Dejó la taza vacía y recogió la bola de papel del rincón en el que había caído, alisándola.
«No puedo fingir que se trata de un asunto ligero… bromear con ello», pensó. «En cuanto él vea lo que hice con la hoja, sabrá que me importaba… que me irritó. No puedo permitirlo. No hasta que esté segura».
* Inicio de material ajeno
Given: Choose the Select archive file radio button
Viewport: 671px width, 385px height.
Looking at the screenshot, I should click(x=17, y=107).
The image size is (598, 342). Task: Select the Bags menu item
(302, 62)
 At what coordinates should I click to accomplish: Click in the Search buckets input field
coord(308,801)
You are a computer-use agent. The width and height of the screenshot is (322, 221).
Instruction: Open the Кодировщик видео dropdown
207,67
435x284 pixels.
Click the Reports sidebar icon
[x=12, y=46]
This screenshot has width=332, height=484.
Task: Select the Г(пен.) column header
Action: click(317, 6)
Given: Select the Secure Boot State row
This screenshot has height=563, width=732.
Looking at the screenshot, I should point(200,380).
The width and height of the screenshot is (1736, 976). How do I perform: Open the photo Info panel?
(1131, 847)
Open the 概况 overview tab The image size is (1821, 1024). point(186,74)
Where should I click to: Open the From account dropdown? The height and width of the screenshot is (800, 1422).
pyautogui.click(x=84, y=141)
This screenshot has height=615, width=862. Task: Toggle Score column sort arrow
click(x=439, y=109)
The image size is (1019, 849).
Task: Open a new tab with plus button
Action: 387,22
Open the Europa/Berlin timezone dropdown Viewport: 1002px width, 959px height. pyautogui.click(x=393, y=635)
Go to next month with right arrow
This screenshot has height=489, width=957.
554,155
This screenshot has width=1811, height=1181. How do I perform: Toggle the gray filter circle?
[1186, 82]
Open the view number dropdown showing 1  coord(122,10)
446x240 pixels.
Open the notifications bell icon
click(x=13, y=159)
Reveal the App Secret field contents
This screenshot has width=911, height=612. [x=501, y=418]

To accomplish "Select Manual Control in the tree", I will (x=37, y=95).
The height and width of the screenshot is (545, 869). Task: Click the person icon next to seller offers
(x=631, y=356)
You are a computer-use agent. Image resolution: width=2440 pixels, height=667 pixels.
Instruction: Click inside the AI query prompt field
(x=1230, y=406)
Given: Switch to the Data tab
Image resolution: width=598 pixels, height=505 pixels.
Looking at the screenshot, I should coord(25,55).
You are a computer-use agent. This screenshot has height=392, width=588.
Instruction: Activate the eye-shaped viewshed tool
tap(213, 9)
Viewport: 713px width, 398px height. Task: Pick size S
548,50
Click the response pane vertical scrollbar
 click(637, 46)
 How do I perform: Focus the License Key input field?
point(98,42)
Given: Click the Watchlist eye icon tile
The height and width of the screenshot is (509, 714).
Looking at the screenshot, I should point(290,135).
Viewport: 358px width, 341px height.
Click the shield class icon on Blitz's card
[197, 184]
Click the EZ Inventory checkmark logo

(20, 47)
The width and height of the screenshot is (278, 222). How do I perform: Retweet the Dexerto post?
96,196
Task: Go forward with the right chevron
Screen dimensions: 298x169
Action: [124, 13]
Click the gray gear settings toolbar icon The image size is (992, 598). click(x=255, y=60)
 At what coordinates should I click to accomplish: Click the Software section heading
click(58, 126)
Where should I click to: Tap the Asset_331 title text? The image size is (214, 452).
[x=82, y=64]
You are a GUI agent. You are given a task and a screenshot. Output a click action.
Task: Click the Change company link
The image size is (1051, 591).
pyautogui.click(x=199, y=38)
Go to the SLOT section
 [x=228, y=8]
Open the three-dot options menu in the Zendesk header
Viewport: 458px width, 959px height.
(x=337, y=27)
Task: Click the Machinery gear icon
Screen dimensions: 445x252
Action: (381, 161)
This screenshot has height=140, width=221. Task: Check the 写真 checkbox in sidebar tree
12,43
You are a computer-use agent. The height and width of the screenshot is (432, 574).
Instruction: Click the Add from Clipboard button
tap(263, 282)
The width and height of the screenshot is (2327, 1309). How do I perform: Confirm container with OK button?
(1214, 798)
Bruscamente fue consciente de lo mucho que se había desviado de su incredulidad original. Recordó un artículo que leyó en una revista en la peluquería. Titulado El Corazón Falso, había detallado algunas de las maneras para comprobar si un hombre era infiel. «Y uno de los síntomas de mayor peligro», recordó con un vuelco del corazón, «eran las ausencias prolongadas e injustificadas».
–Ryan… ¿dónde demonios estás? –dijo en voz alta, casi desesperada.
«No», decidió apretando la mandíbula. No se permitiría pensar de ese modo. Cinco años de amor y confianza no se podían destruir con un simple acto de maldad. No lo permitiría. No iba a mencionarle la carta, se dijo, respirando hondo. De hecho, haría como si nunca la hubiera visto. Que no existía. No lanzaría ninguna acusación grave, no soltaría ninguna insinuación velada. Actuaría de forma completamente natural, afirmó con fiereza. Pero… también estaría en guardia.
Rompió la carta en dos, luego en cuatro, antes de reducirla a tiras y después a fragmentos ínfimos que depositó en un plato y quemó.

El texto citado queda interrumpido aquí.